Latency-Aware Task Scheduling and Resource Selection using two phase Genetic Algorithm in Federation of Clouds
Main Article Content
Abstract
Federation of cloud is a collaborative model in which multiple cloud providers participate by sharing resource, services and data across their platform. This collaboration is aimed to create a unified system where user can benefit from multiple cloud providers while maintain the independence of each participating cloud. One of the key component for sustainability and successful operation of a federation of clouds is its efficient resource selection model. Resource selection has always been a challenge in cloud computing and is even more challenging in a Federation or multi-cloud setup. Researchers have dealt with this problem in various ways.
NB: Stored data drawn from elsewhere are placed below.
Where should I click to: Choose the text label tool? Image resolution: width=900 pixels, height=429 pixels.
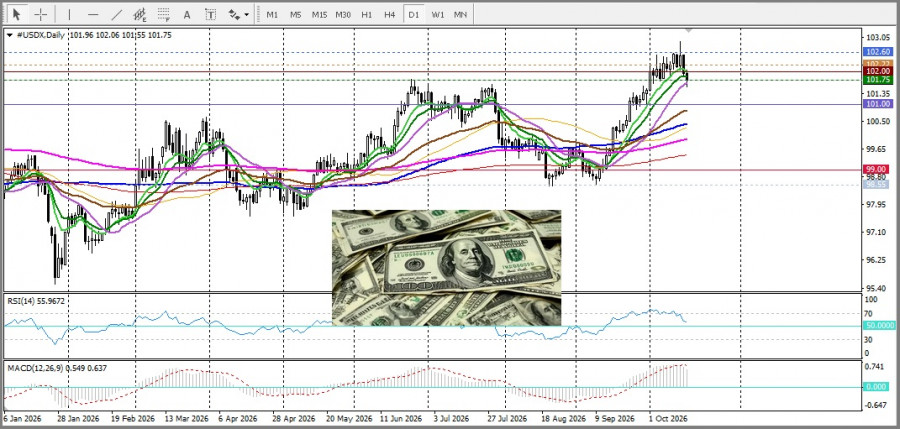211,14
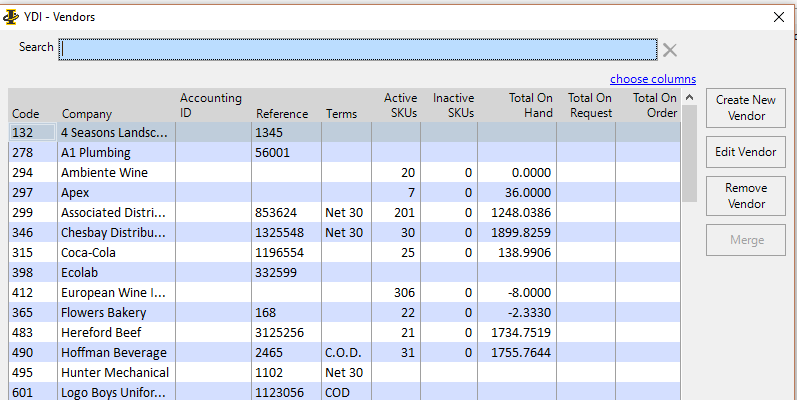This screenshot has width=797, height=400.
Task: Click the Active SKUs column header
Action: 400,106
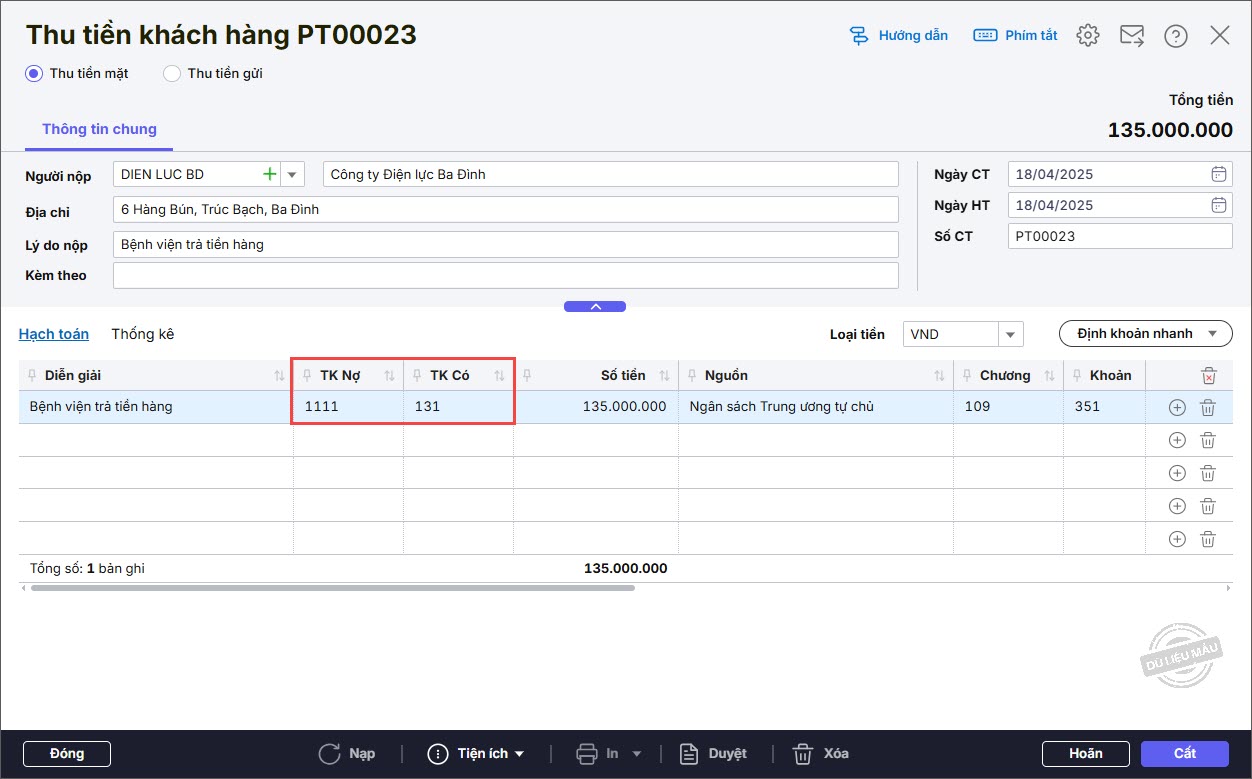The height and width of the screenshot is (779, 1252).
Task: Open the Loại tiền VND dropdown
Action: [1010, 334]
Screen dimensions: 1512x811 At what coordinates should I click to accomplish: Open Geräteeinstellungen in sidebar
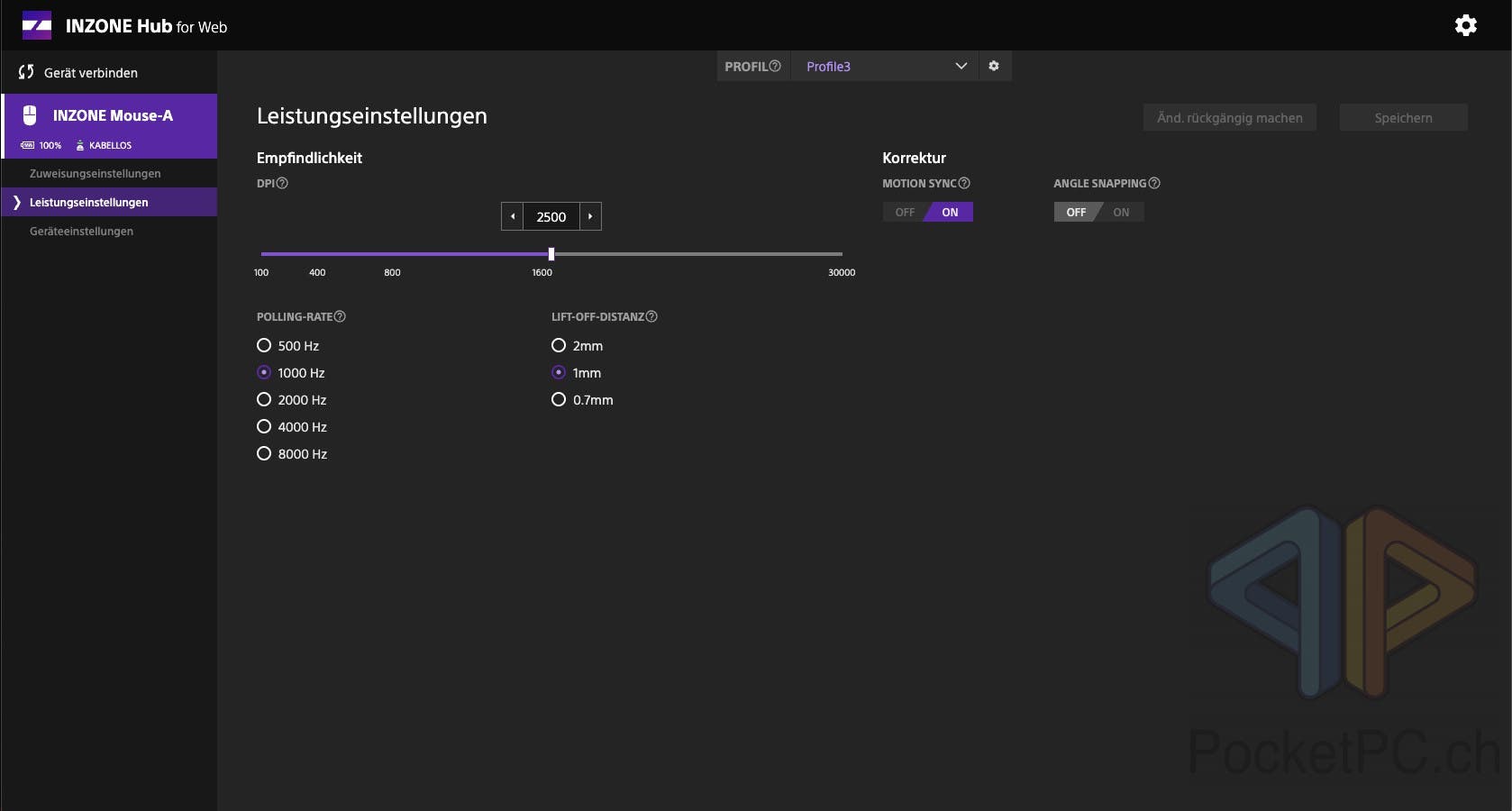click(81, 231)
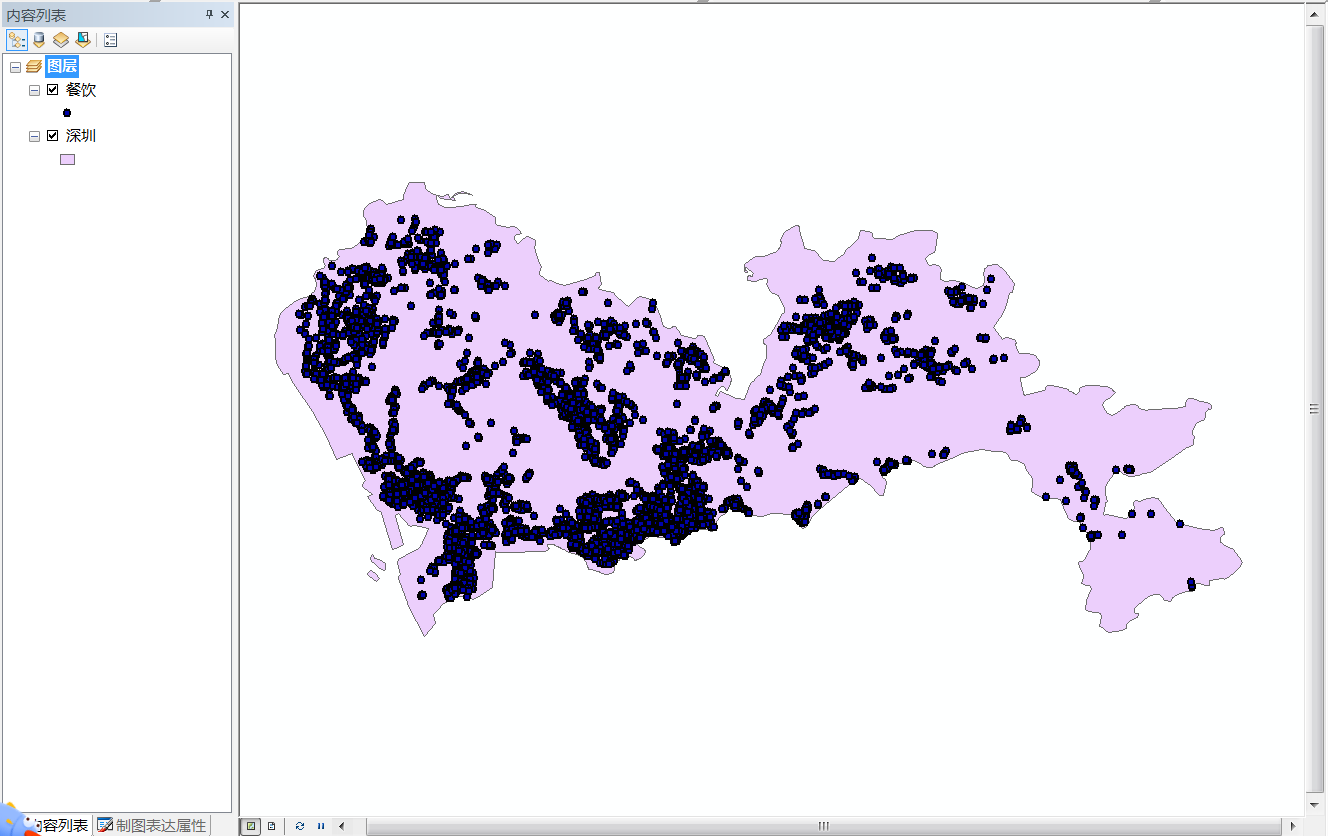Collapse the 餐饮 layer legend
Image resolution: width=1328 pixels, height=836 pixels.
click(x=34, y=90)
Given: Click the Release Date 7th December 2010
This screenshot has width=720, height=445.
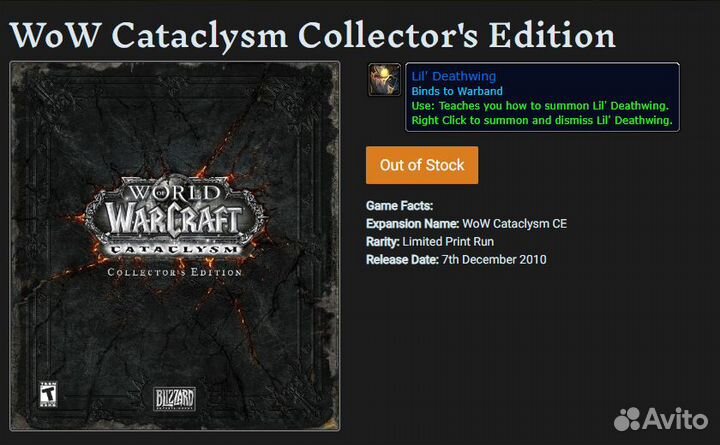Looking at the screenshot, I should 456,259.
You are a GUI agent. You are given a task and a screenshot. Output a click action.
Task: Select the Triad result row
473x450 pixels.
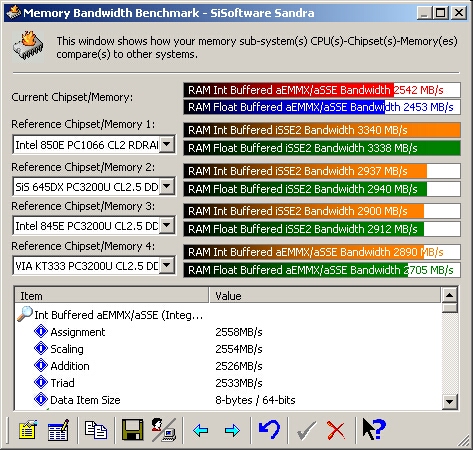(228, 383)
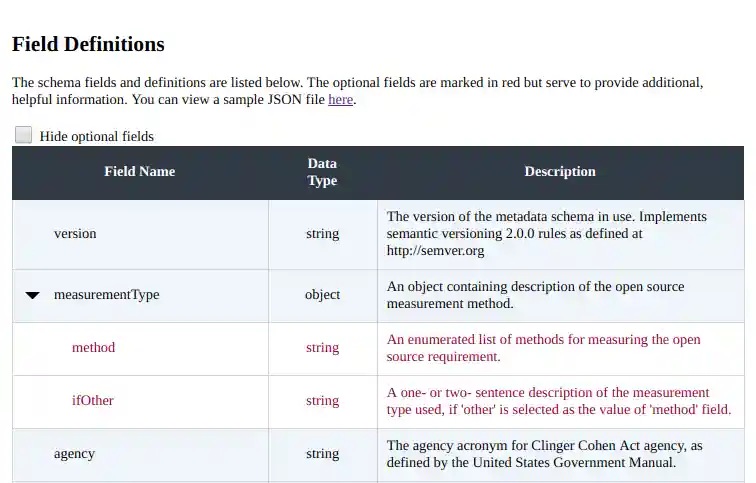Select the method optional field name
Screen dimensions: 756x483
point(93,348)
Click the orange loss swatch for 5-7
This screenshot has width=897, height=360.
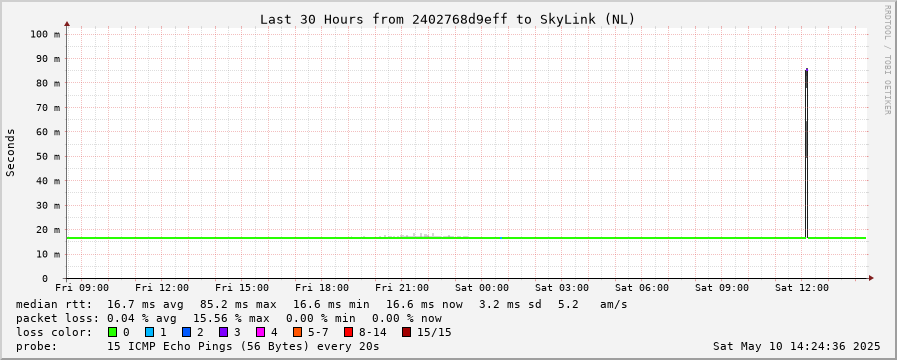[x=297, y=332]
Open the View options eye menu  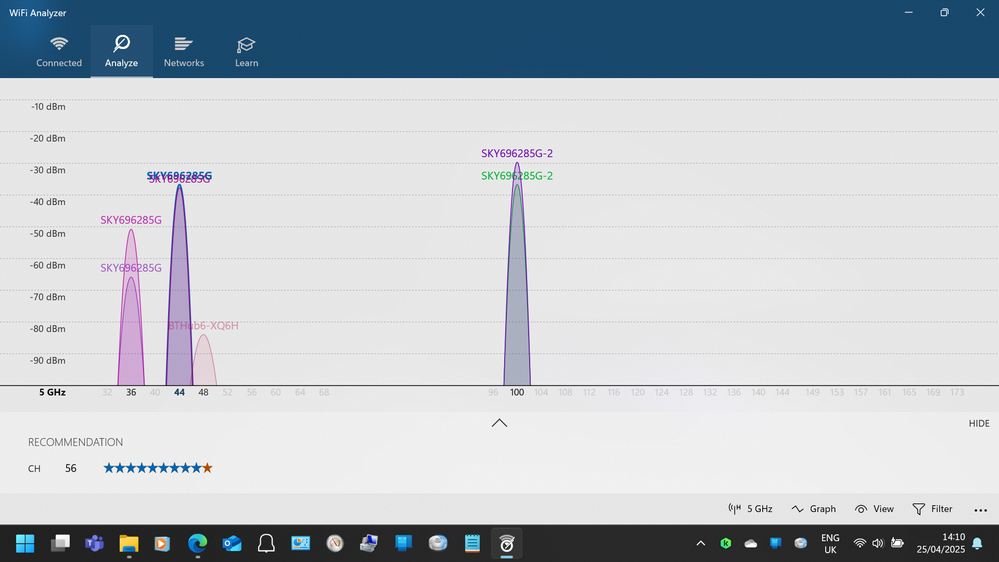[x=874, y=509]
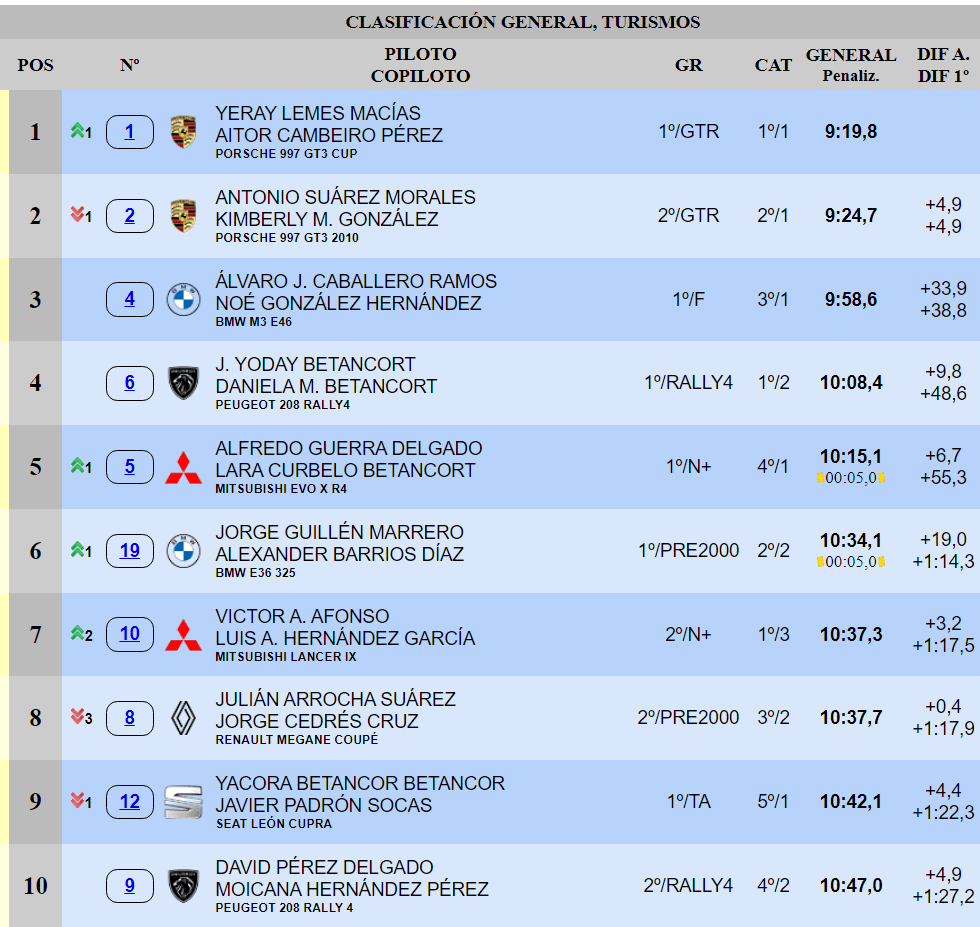
Task: Click the Porsche logo beside Yeray Lemes Macías
Action: coord(183,132)
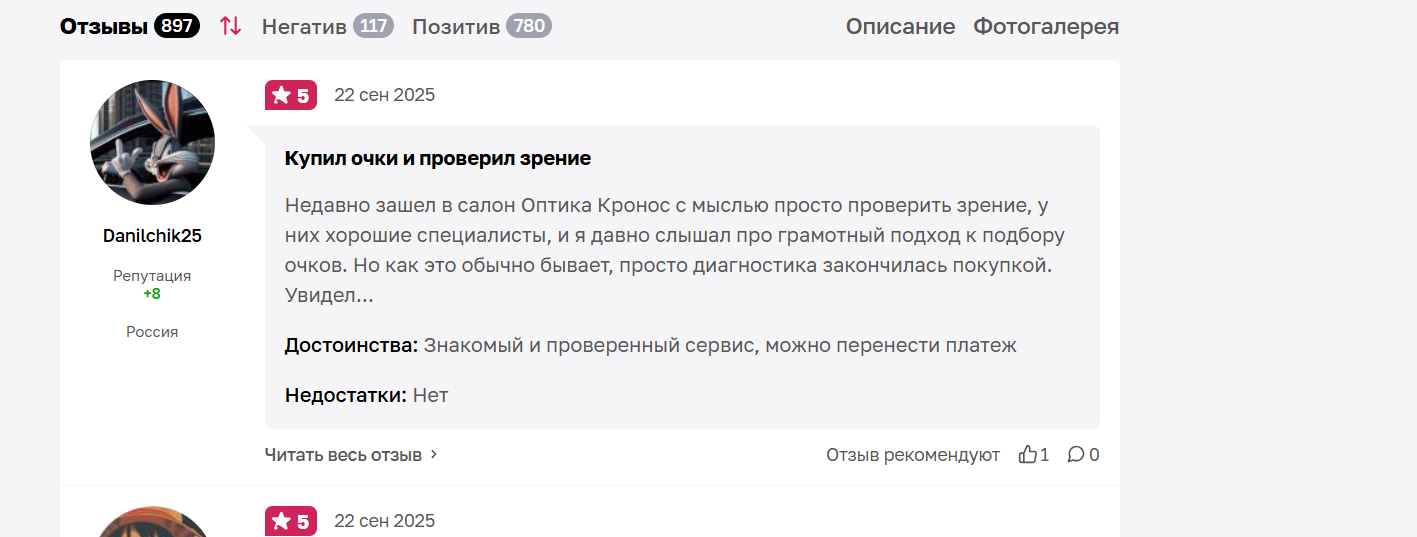The width and height of the screenshot is (1417, 537).
Task: Click the 117 negative reviews count badge
Action: click(x=373, y=26)
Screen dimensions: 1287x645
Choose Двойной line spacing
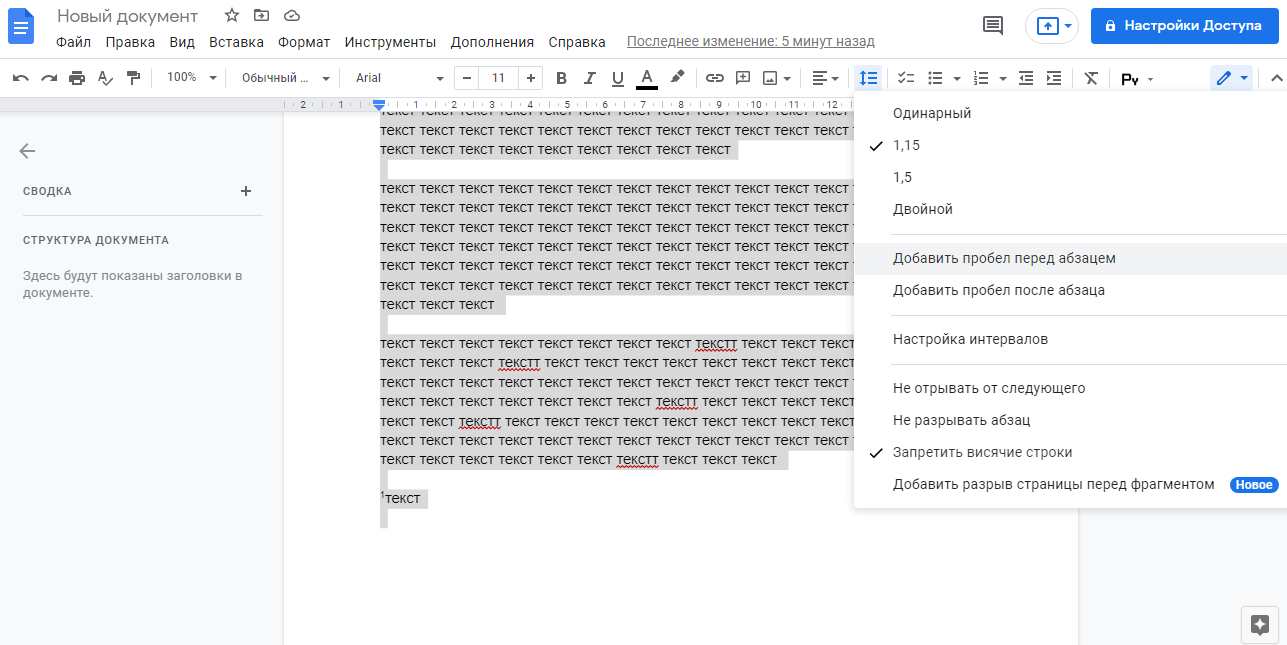click(922, 209)
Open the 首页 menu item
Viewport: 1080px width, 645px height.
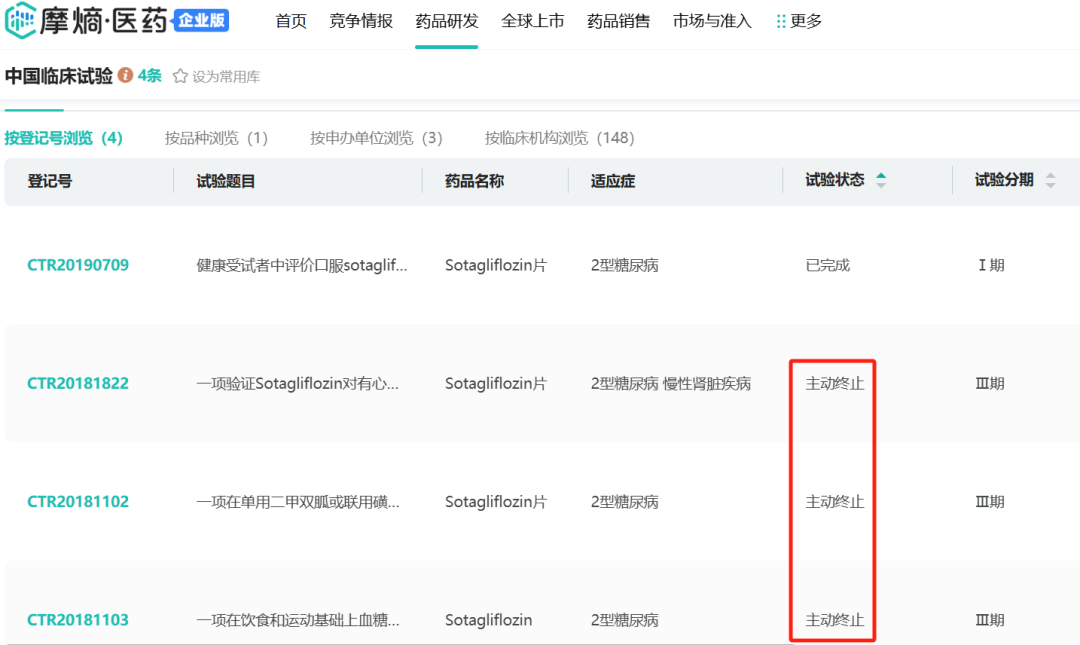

Most of these existing algorithms in consider processor and memory needs without considering the bandwidth requirements of an application. In this paper, two-stage Latency-Aware Resource Selection (LA-RS) algorithm has been proposed to obtain a balance between various confronting objectives including Quality of Service (QoS), cost and completion time of applications. The first phase of the proposed algorithm figures out the top corresponding computing resources for the input tasks that satisfy their QoS requirements including cost and also considers network-latency in a federation or multi-cloud environment; the subsequent phase applies genetic algorithm that iteratively re-allocates the input tasks to optimize tasks execution time and cost. The comparison of proposed algorithm with existing algorithm clearly exhibits that along with considering the bandwidth of the underlying network, proposed algorithm achieves the objectives of optimal minimum execution time as well as optimal minimum cost.